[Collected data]
-=-=-=-=-
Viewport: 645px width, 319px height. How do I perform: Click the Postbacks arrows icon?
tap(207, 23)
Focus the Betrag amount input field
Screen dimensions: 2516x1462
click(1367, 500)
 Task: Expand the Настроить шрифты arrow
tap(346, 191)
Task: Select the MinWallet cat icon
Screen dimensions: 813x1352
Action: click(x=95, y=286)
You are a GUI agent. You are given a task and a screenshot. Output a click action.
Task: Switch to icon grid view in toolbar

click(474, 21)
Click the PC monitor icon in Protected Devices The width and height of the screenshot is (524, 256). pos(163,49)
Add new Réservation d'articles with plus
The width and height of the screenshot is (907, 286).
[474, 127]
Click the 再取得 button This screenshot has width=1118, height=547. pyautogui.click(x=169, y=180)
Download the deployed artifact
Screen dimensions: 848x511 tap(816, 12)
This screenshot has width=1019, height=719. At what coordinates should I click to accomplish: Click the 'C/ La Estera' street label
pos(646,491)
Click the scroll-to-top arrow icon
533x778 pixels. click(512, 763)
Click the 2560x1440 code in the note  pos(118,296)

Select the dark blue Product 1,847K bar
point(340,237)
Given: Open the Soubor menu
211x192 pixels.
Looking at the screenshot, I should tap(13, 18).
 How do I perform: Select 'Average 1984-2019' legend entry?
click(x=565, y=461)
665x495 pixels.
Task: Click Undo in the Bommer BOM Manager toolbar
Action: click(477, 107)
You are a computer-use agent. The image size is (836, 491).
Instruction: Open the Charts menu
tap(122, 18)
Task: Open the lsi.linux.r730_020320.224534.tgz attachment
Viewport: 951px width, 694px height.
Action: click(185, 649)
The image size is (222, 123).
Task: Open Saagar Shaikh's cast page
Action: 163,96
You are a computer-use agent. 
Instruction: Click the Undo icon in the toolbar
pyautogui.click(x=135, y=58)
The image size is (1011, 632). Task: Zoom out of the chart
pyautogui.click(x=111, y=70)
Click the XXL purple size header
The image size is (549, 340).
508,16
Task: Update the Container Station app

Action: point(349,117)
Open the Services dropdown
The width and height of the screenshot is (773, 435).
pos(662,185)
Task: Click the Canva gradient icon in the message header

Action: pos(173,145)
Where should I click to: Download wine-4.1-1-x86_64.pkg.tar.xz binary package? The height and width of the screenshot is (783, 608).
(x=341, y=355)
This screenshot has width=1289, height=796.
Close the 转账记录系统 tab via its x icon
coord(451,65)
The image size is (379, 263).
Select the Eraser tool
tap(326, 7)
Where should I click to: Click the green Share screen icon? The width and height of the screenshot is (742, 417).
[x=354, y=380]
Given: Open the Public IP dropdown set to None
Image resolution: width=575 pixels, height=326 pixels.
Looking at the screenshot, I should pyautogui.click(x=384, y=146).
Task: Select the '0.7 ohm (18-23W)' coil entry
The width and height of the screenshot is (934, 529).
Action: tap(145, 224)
-=-=-=-=-
Lines holding "agent": give how many there are in the entries above, and nothing more.

3